Lattice energy transfer from homo-crystalline substitution for enhanced piezo-photocatalytic CO2 conversion

• La 3+ and Al 3+ double-site homo-crystalline substitution of Sr 2+ with Ti 4+ in SrTiO 3 constructs an electron transport platform. • Introducing a piezoelectrically polarised electric field, coupled photocatalysis further drives the transport of photogenerated electrons. • Theoretical calculations show that CO 2 can spontaneously adsorb on the surface while reducing the desorption energy barrier. The rapid recombination of carriers and large activation energy of CO 2 compromise the efficiency of CO 2 photoreduction. Herein, SrTiO 3 (STO) with different molar ratios of La 3+ and Al 3+ double-site homo-crystalline substitution is prepared by a ball-milling molten salt method. The concentration of Ti 3+ and excess oxygen vacancies decrease to improve the catalytic activity.
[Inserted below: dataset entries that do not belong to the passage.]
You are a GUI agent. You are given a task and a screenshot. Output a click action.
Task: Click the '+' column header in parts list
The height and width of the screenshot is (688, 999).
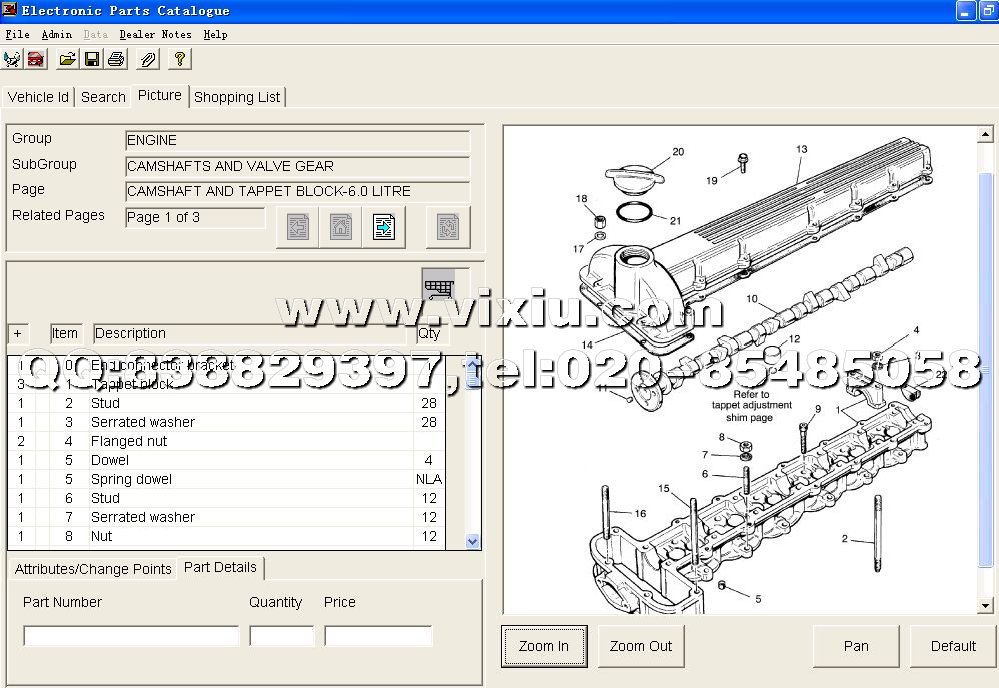(x=17, y=334)
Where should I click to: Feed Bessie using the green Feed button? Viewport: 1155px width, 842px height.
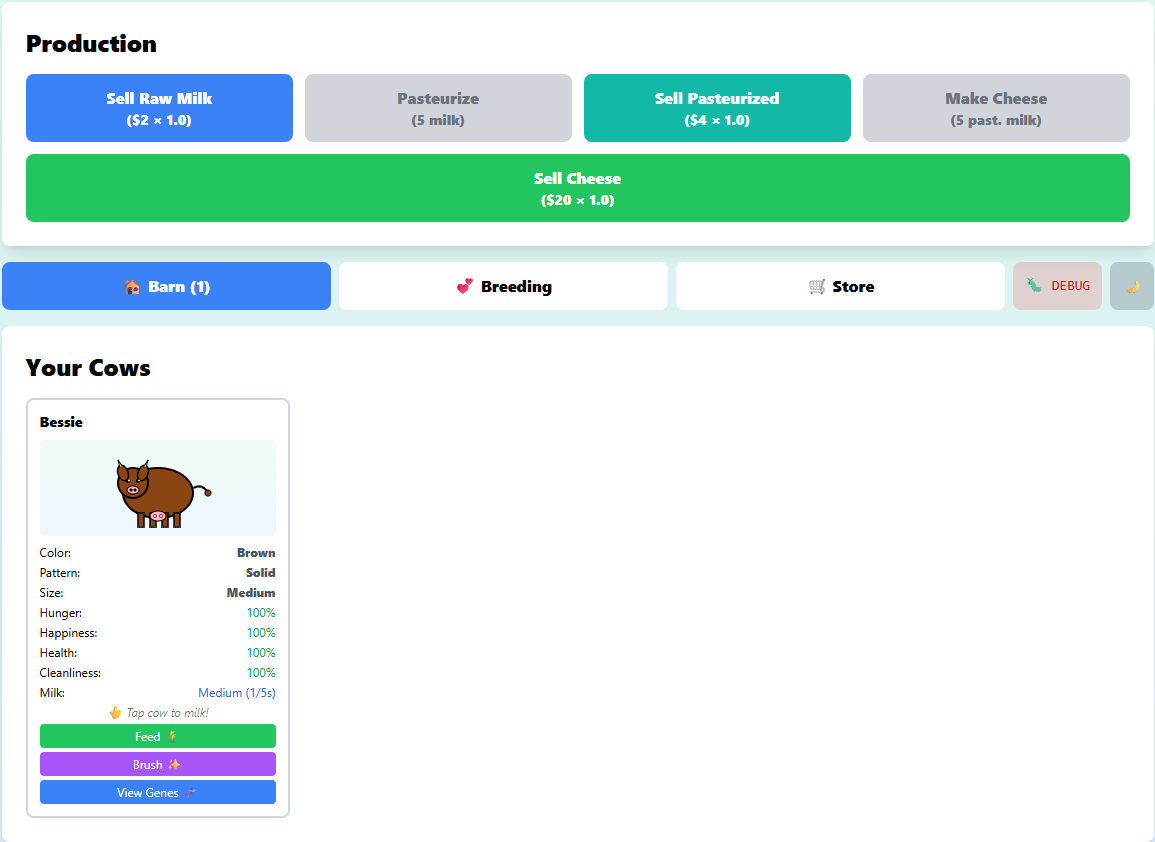click(x=157, y=736)
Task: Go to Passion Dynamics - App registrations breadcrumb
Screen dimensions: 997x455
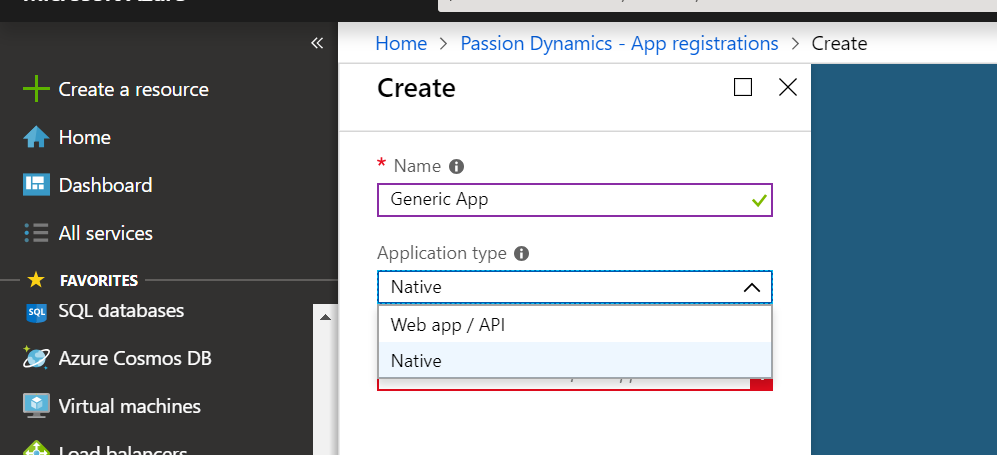Action: 619,43
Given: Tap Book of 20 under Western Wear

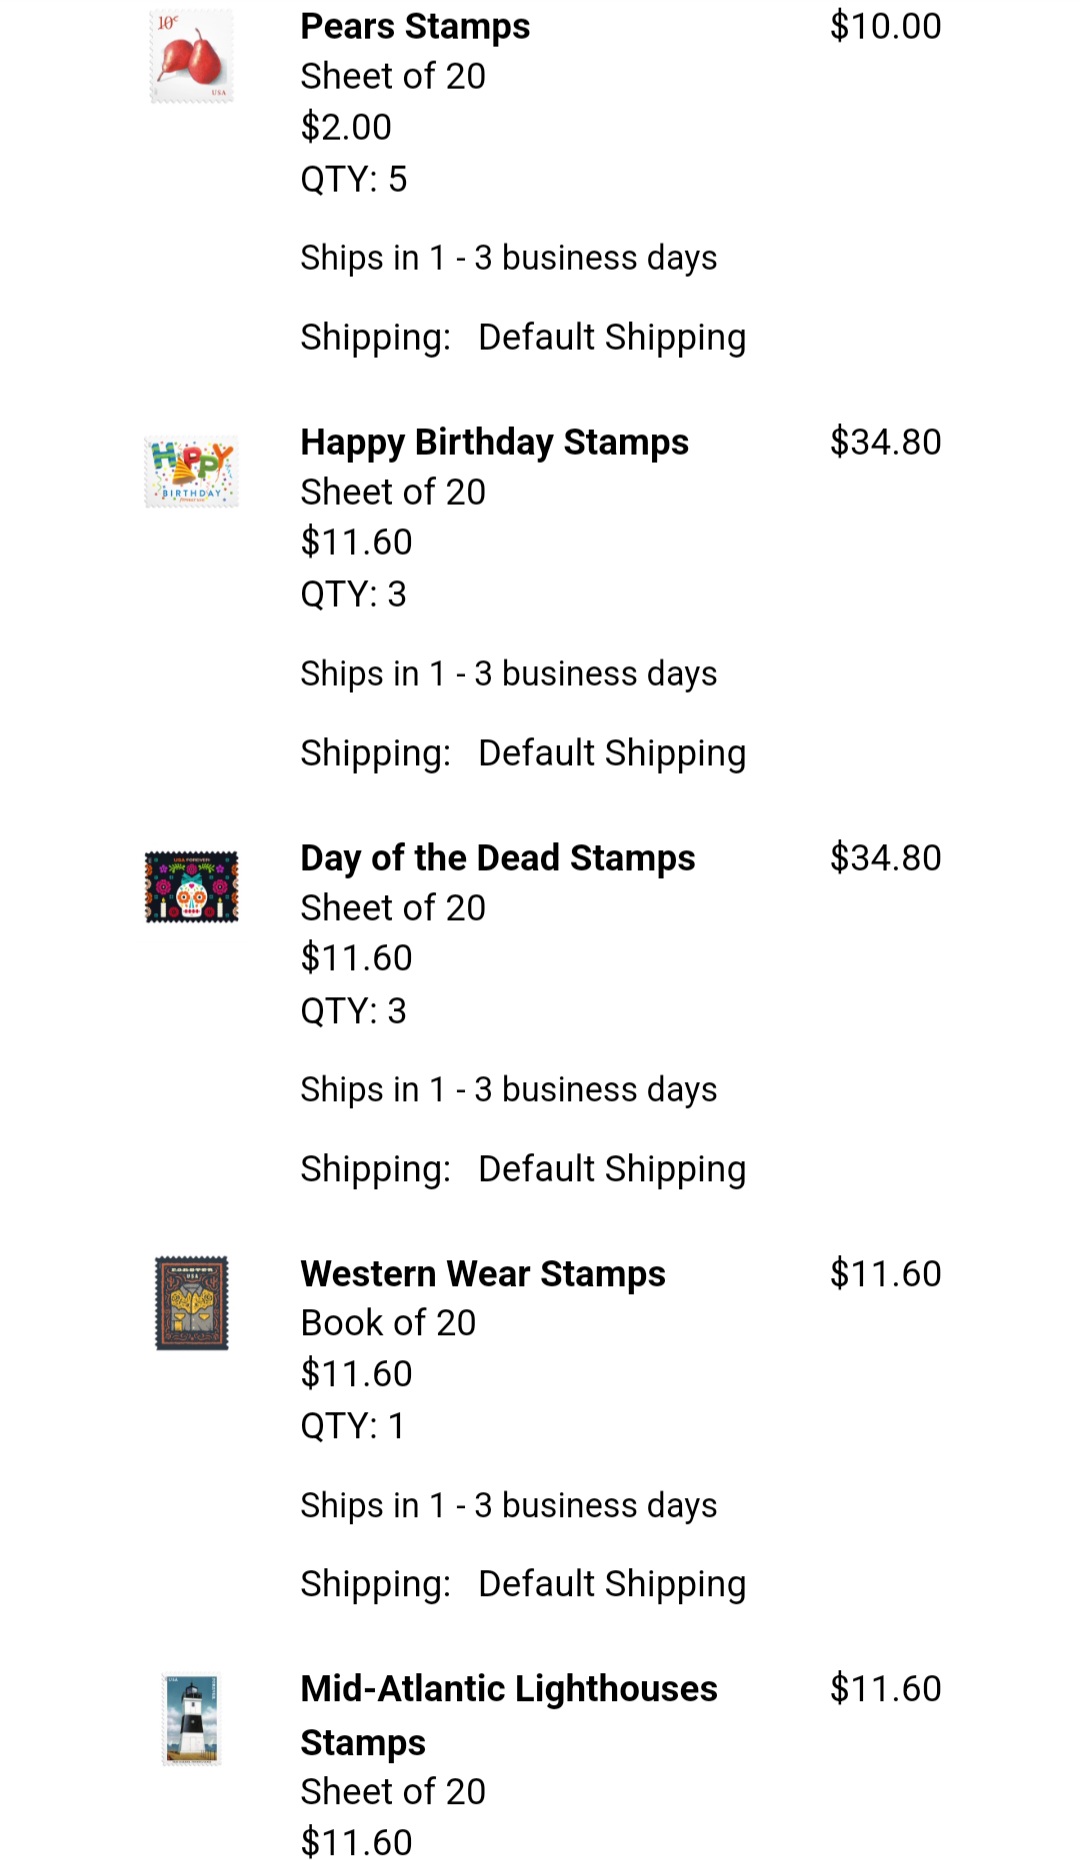Looking at the screenshot, I should coord(388,1323).
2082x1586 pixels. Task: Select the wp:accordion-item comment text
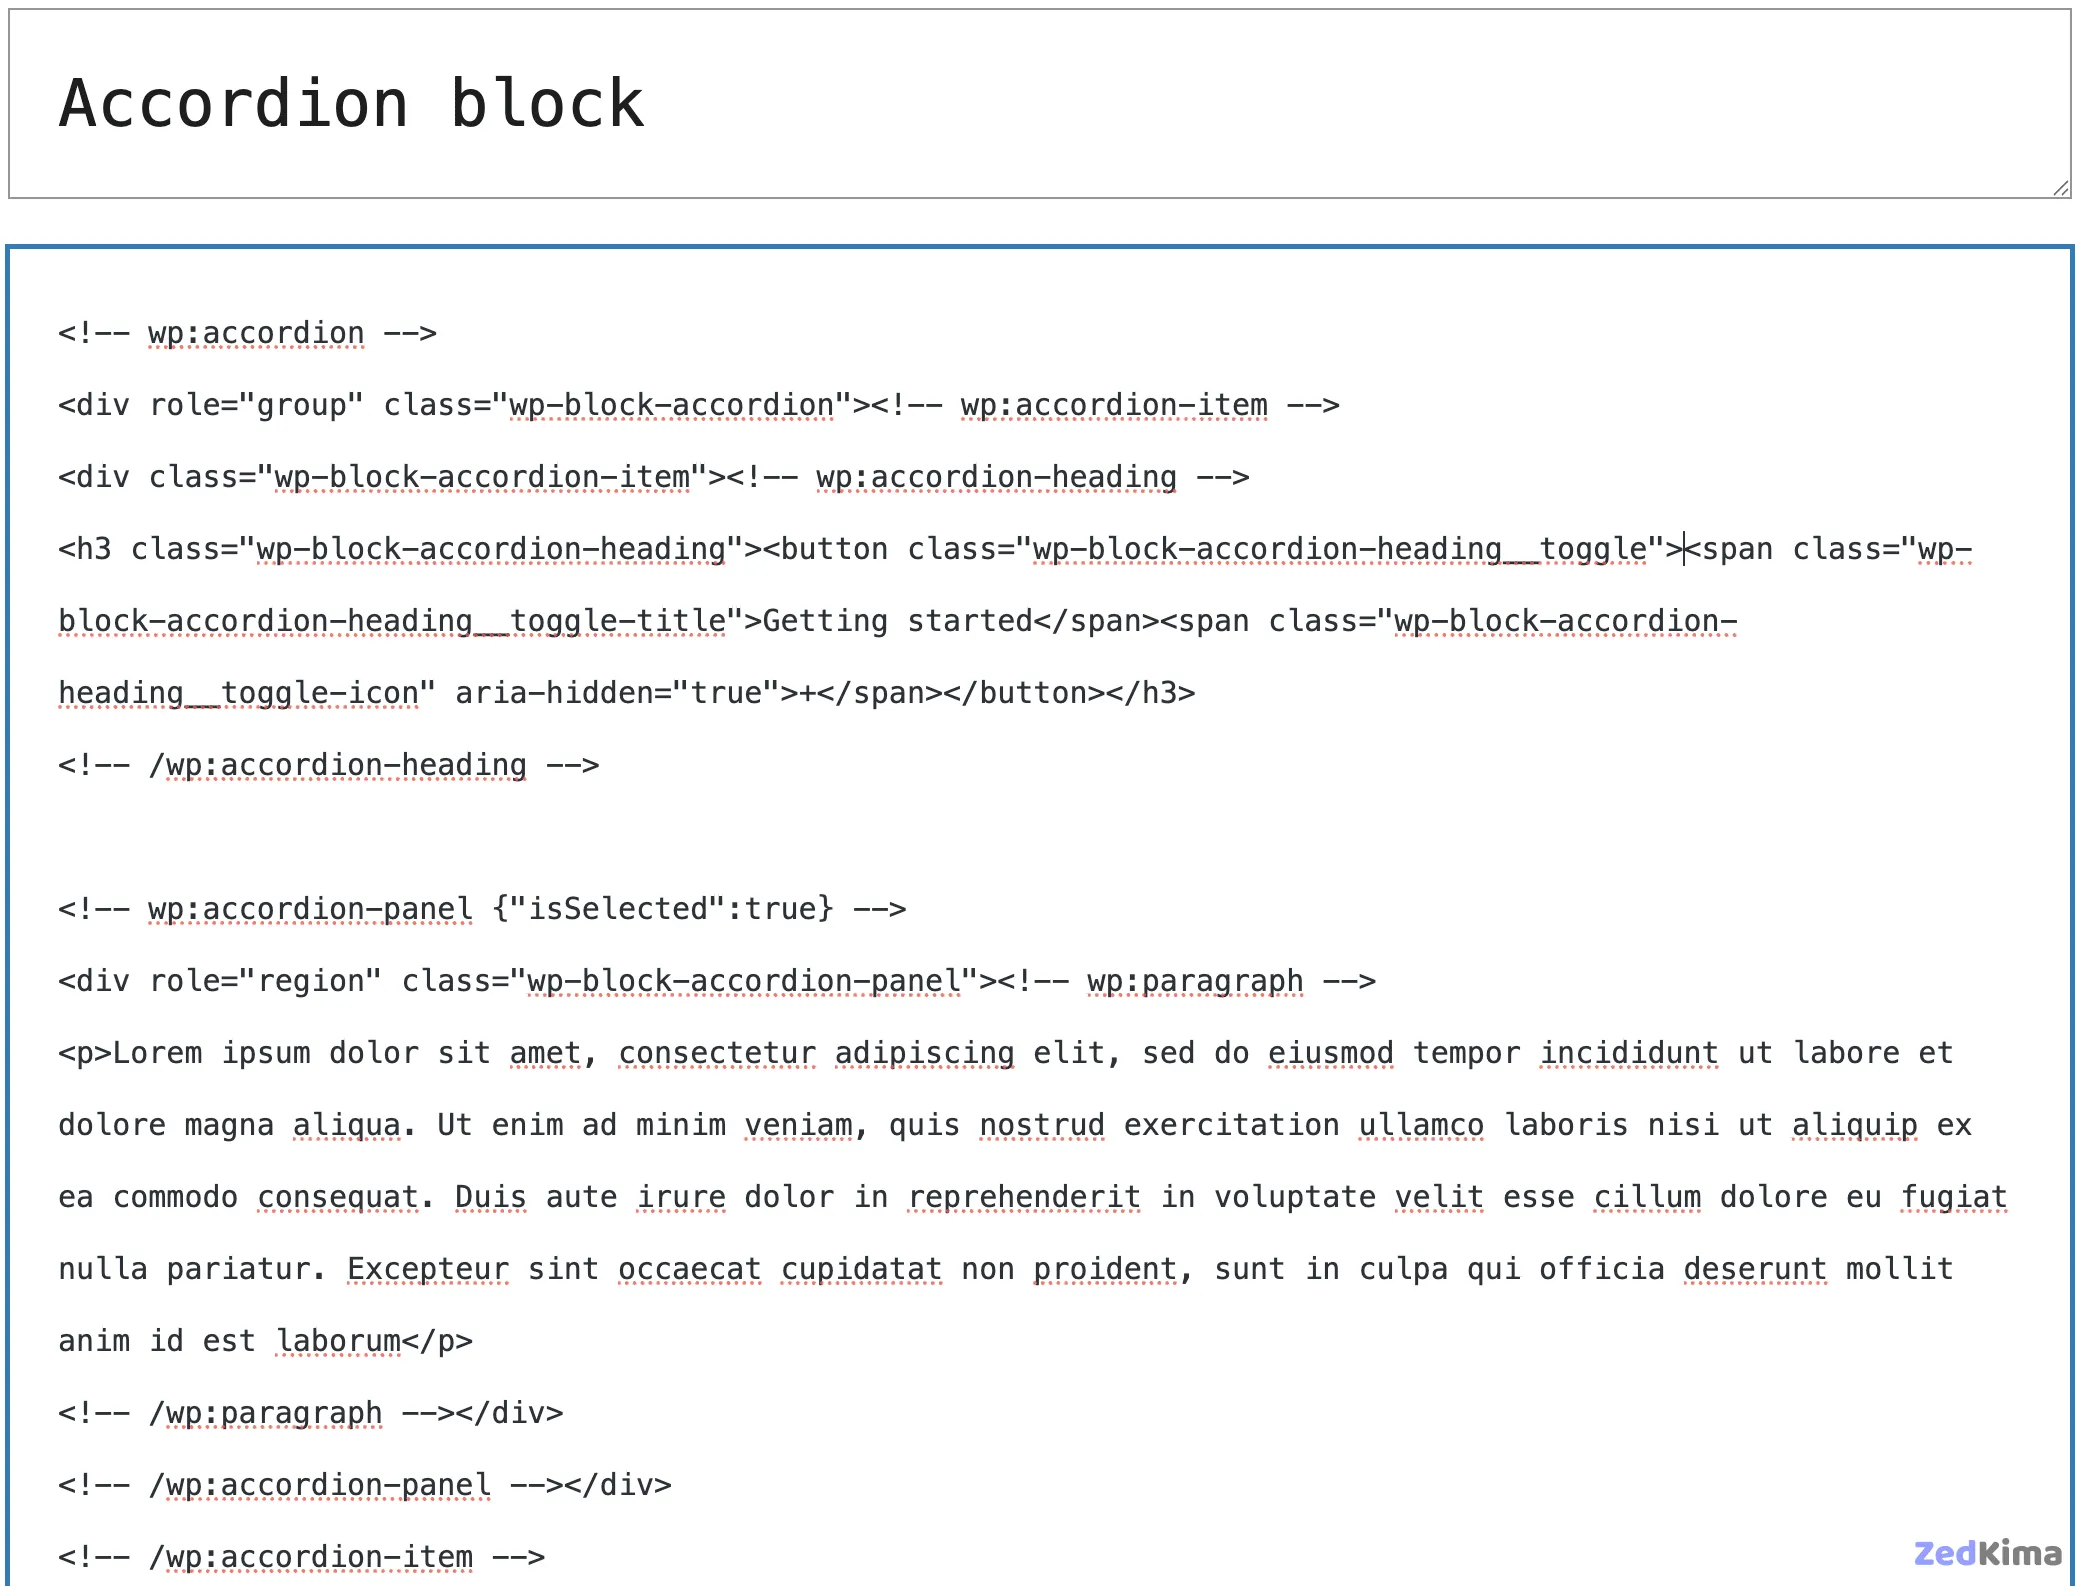pyautogui.click(x=1113, y=404)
Meanwhile, the double sites act as electron transfer platforms for easy electron transfer from the bulk phase to the surface to foster CO 2 photoreduction. Not only that, the energy transfer due to doping-induced lattice distortion can potentially enhance the photocatalytic activity. A piezoelectrically polarized electric field is introduced to further expedite charge transport. As a result, the activity of La, Al-STO piezo-photocatalytic CO 2 reduction is improved to 39.17 µmol g -1 h −1 , which is more than seven times better than that of the pure STO. Furthermore, CO 2 adsorbs spontaneously on the catalysts because the thermodynamic energy barrier decreases due to the piezoelectric force, which is verified by density-functional theory calculation. This study reveals the great potential of double-site homo-crystalline substitution of STO pertaining to the charge transport kinetics and thermodynamics of the catalytic reaction in the piezo-photocatalytic CO 2 process.